Your country and my country, China and the United States, are alike in being countries that love peace and have no designs on other nations. We are alike in having been attacked without reason and without warning by a rapacious and treacherous enemy. We are alike, your country and mine, in having a common end in this war we have been forced to enter in order to preserve our independence and freedom. We both want to see a world in which nations can devote themselves to the constructive tasks of industry, education, science, and art without fear of molestation by nations that think they can build themselves up by destroying the lives and the work of the men, women, and children of other peoples. We are alike, your country and mine, in being resolved to see this fight through to the end.
In one important respect we are unlike. You have borne the burden, heat, and tragedy of the struggle much longer than we have. We are deeply indebted to you for the enduring and heroic struggle you have put up. Our task is severe but it is much easier than it would have been were it not for what you have done in holding a powerful enemy at bay through these long years of suffering. We are now comrades in a common fight and in defending our-selves ; all our energies are pledged to your defense and your triumph.
The United Nations will win the whole war, and the United States and China will win against Japan. Of that there can be no more doubt than that the sun will rise tomorrow. Because we are a peaceful nation, we, like you, were taken at a disadvantage at the outset. I assure you that the early disaster has been a stimulus that has evoked the united energies and the unalterable resolve of the people of this county. We are in it with you and with the other peoples near you, and we shall carry on till complete victory is ours, and till you and they are forever relieved of the menace under which you have lived for so many years.

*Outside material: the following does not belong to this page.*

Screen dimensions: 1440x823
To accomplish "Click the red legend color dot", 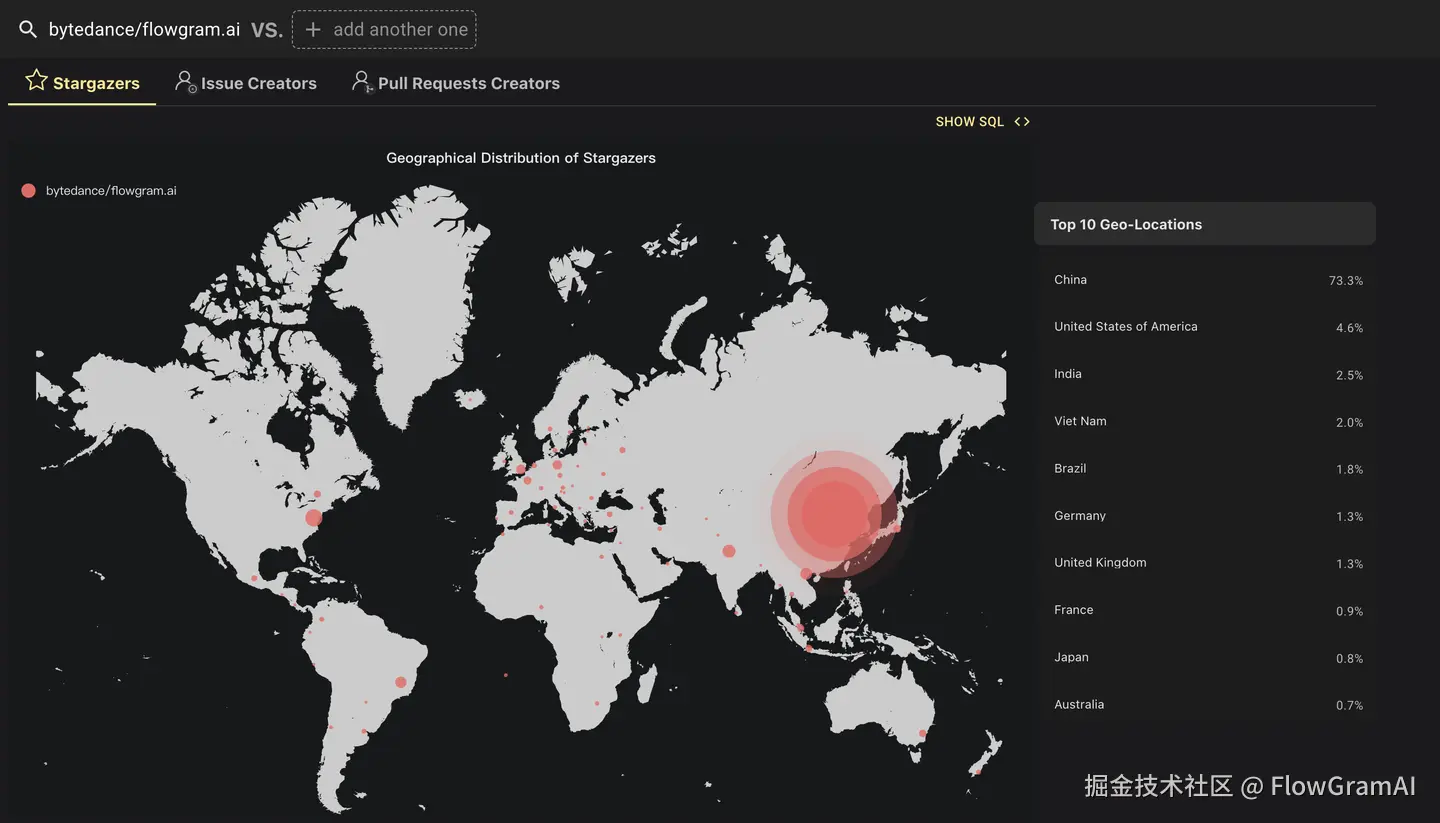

For the twenty-one demands Japan made upon you a quarter of a century ago is an enduring memorial of how many years you have lived under a threat from which you shall not suffer in future years, and you are able to return to the peaceable task of building up you own culture in peaceful cooperation with other nations of goodwill.
You have assumed by your heroic struggle a new position in the family of nations. You have won the undying respect and admiration of all nations that care for freedom. As the result of the victorious outcome of the war all inequalities to which you have been subject will be completely swept away. Our gratitude to you, our respect for you, our common struggle and sacrifice in the common cause, guarantee to China an equal place in the comity of nations when the light of victory dawns. Both of our nations, even in the midst of the sufferings we undergo and the sacrifices we make, can be of good cheer as we make a reality out of our vision of a world in which we can live without constant dread, and where we have taken a step forward toward a world of friendship and goodwill. In this new world you are assured the position of spiritual leadership, of Eastern Asia to which your enduring tradition of culture as well as your present heroic struggle so richly entitle you. We cannot forget that a Japan got her technical and mechanical resources, industry, and war from Western nations, so she got her literature, her art, and all that is best in her religion from you. The coming victory will restore to China her old and proper leadership in all that makes for the development of the human spirit.